Shaun:  I think there are several ways. One way that we figured out that kind of works pretty well, like we just took a page out of the cloud providers who charge you for every single thing, right? So like, if you mess up a query, you end up paying for it. How much data you store, you pay for it. So I think just building that visibility to allow the developers to see, Hey! this is how much you supposedly will cost a company for sending this much of data or, you know, processing like maybe some, unoptimized query to the actual query engines that we have.  So that itself has, you know, driven to make sure like, oh! you know, there is a cost allocated to all of these actions and I have to take that into consideration as well.

Boaz:  How distributed is the engineering team in Agoda? Which locations are you guys spread out through?

Amir:  So currently it's a lot more, right? Because we are working from home, so a lot of people are spread around the world; but usually, we have three main hubs.  Bangkok is the biggest one where most Agoda seats there.  Singapore is also big and we have a small office in Israel that is right next to you.

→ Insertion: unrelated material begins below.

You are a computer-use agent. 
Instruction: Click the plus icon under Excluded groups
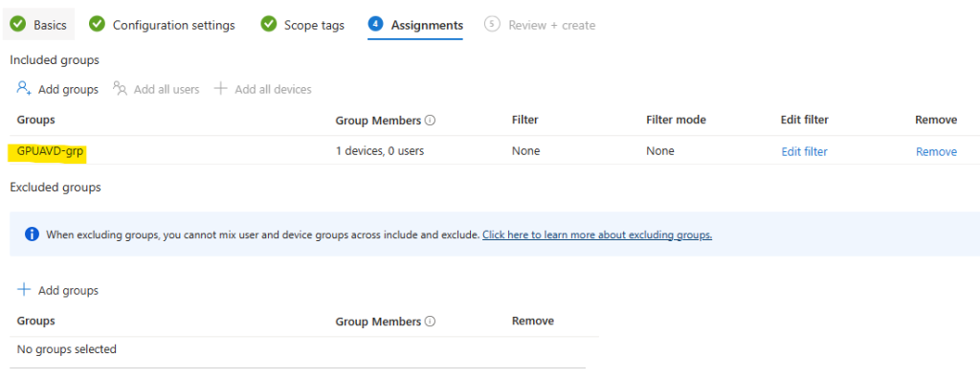click(x=24, y=290)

You can jump, maybe eat a sandwich there.  It is where we have a lot of smart data scientists there.  I think these are the main three and now, we also opened another office in India to increase the diversity and the strength of all developers.

Boaz:  Got it. So, what are your main challenges today? What takes the most sleep from your day-to-day? What do you worry about?

Amir:  A lot of things.

Boaz:  We are not talking about your personal life. We will take that offline.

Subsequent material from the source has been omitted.